Don’t let poor leadership roll you inverted!

By Ken Murray

28 Feb 2019

            I’m sure like me, you’ve seen so many different leadership skills and styles over the years. And, in most cases, you headed home on your daily commute either talking to yourself or simply sifting through your thoughts from the day wondering how upper management could think the way that they do.

           A simple search of the Web provides you lists of leadership styles and skill sets that build outstanding managers. So, I won’t kill trees or waste bandwidth by republishing and defining each style in this work. However, I do want to discuss the various behaviors that helped me get through my 25-year USAF career when dealing with leadership styles that ranged from one end of the spectrum to the other.

           It could be said that a perfect leader would be that person who performs each of the skill sets or leadership styles at 100%, all the time. Now, we all know that is virtually impossible, so it’s up to the subordinates to figure out just where that new leader, or older leader in a new position, is coming from. Sometimes that’s the hard part.

            I feel my forte is that I am a good reader of people. I usually know within the first five minutes of a one-on-one conversation whether my counterpart is a straight shooter or not. (This trait comes in very handy at the car dealership). As I come to know the new boss better, I start storing his/her actions, words, skills, and knowledge in my own mental RAM. I would witness how they handled various situations, which in the flying environment could mean dealing with safety issues, life and death situations, praise and discipline. I quickly learned as a young lieutenant to store a leader’s good traits and flush their poor traits before they even departed for their next job.     

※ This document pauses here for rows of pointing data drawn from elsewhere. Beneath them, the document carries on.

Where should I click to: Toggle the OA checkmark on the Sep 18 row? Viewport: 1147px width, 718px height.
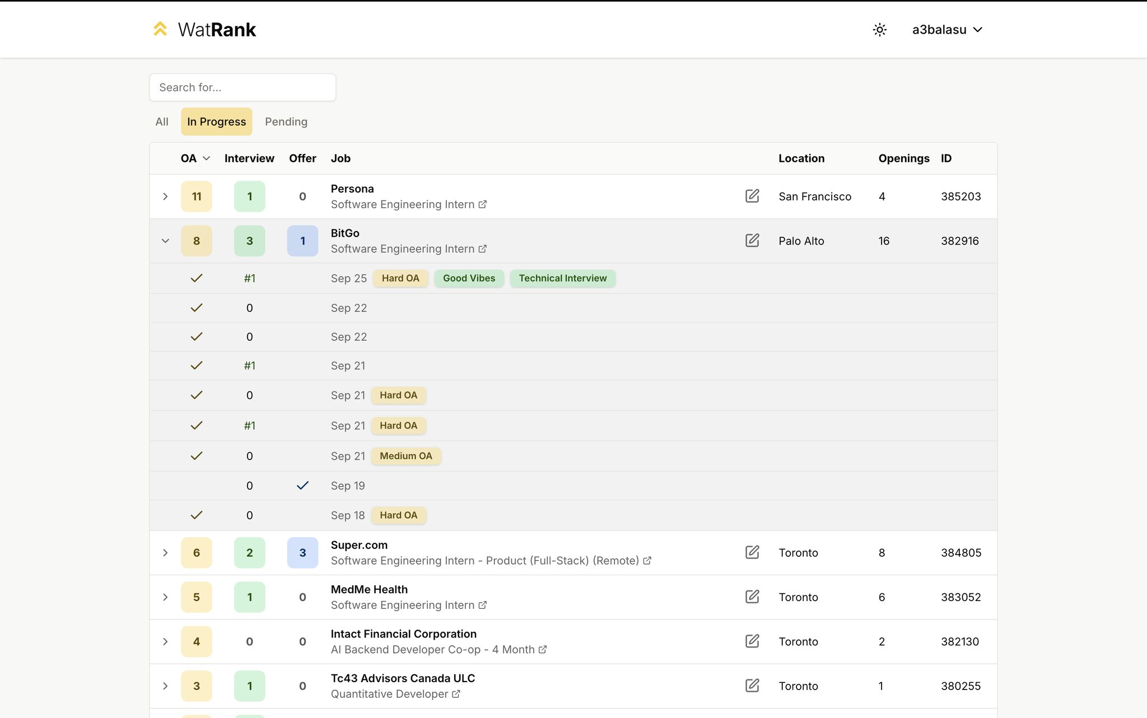coord(196,515)
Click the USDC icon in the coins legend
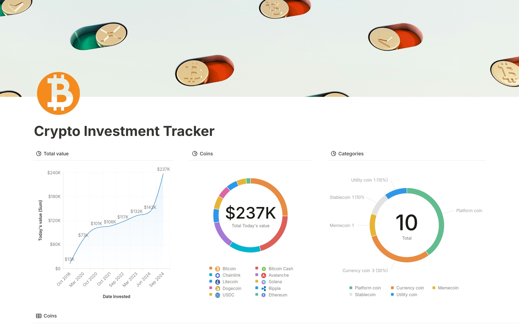This screenshot has width=519, height=324. click(x=218, y=295)
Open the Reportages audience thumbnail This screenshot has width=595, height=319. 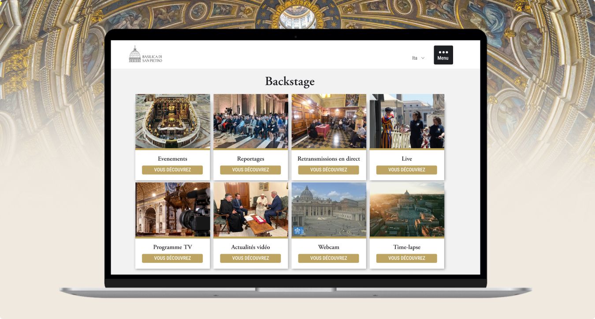point(250,121)
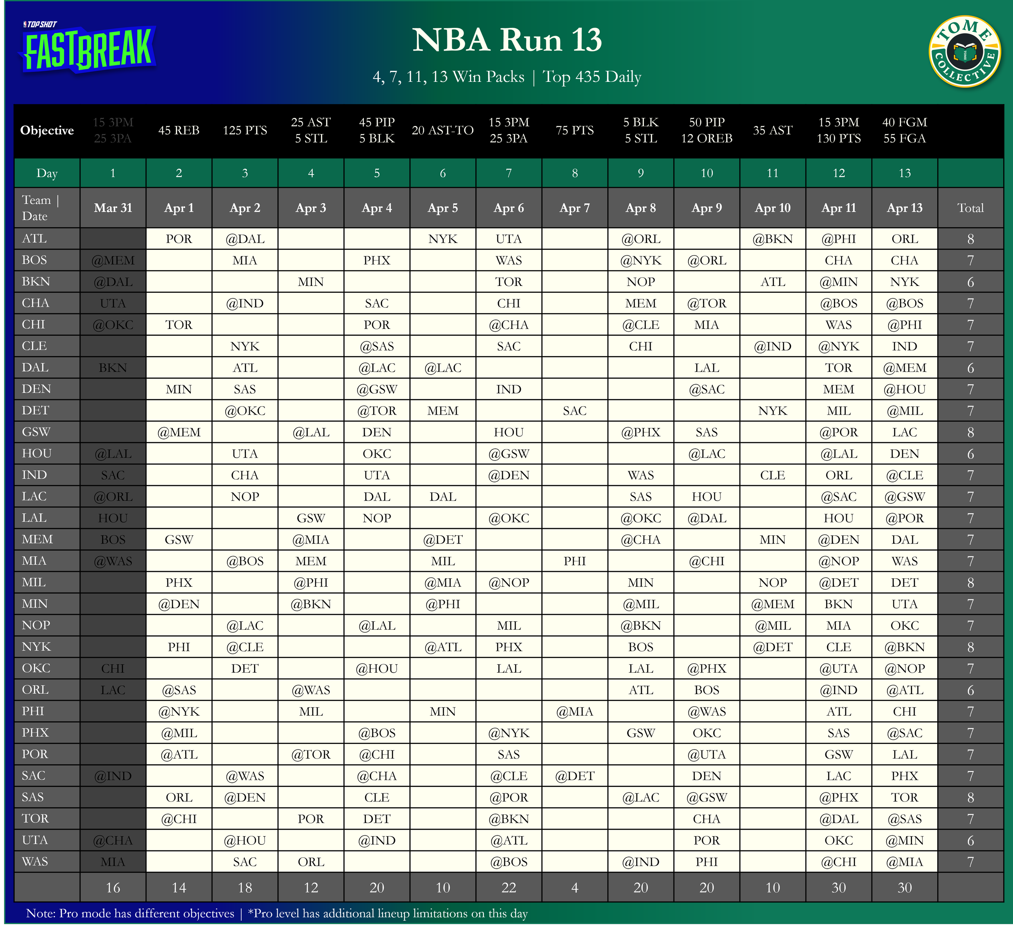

While writing my book, “On Parr,” Colonel Ralph Parr was losing his long battle against cancer and time. But before he passed, we talked for hours on end about various topics. Two topics I want to discuss here are taking care of your people and praising in public while disciplining in private. He and I agreed that during our Air Force careers (even though he was about 30 years my elder) taking care of people, especially when it dealt with money or pay issues was a task that should immediately percolate to the top of a leader’s to-do list. He felt that if his troops were happy and comfortable then the rest would fall into place and inherently lead to 100% mission effectiveness. The second topic, praising in public while disciplining in private is common sense. But you’d be surprised how many times we each saw commanders reaming subordinates out in front of their peers. Those types of actions get you nowhere. In fact, you’d start to see squadron mates walking around on egg shells rather than performing at the top of their game for fear of screwing up. We all know that doesn’t bode well for mission effectiveness, but I’ll bet you have all come across a leader like that. The sad part is that the actions of our leaders have varying effects on their people and there’s really no way to predict how each individual person will react when it is his/her turn in the barrel.

            So, the next time you feel your management has failed you or a leader has you feeling like you are flying inverted, remember how and why you got there. Make those good traits takeaways for you to use another day and immediately flush those poorly portrayed leadership traits and you will be “On Parr” for when it is your turn to lead!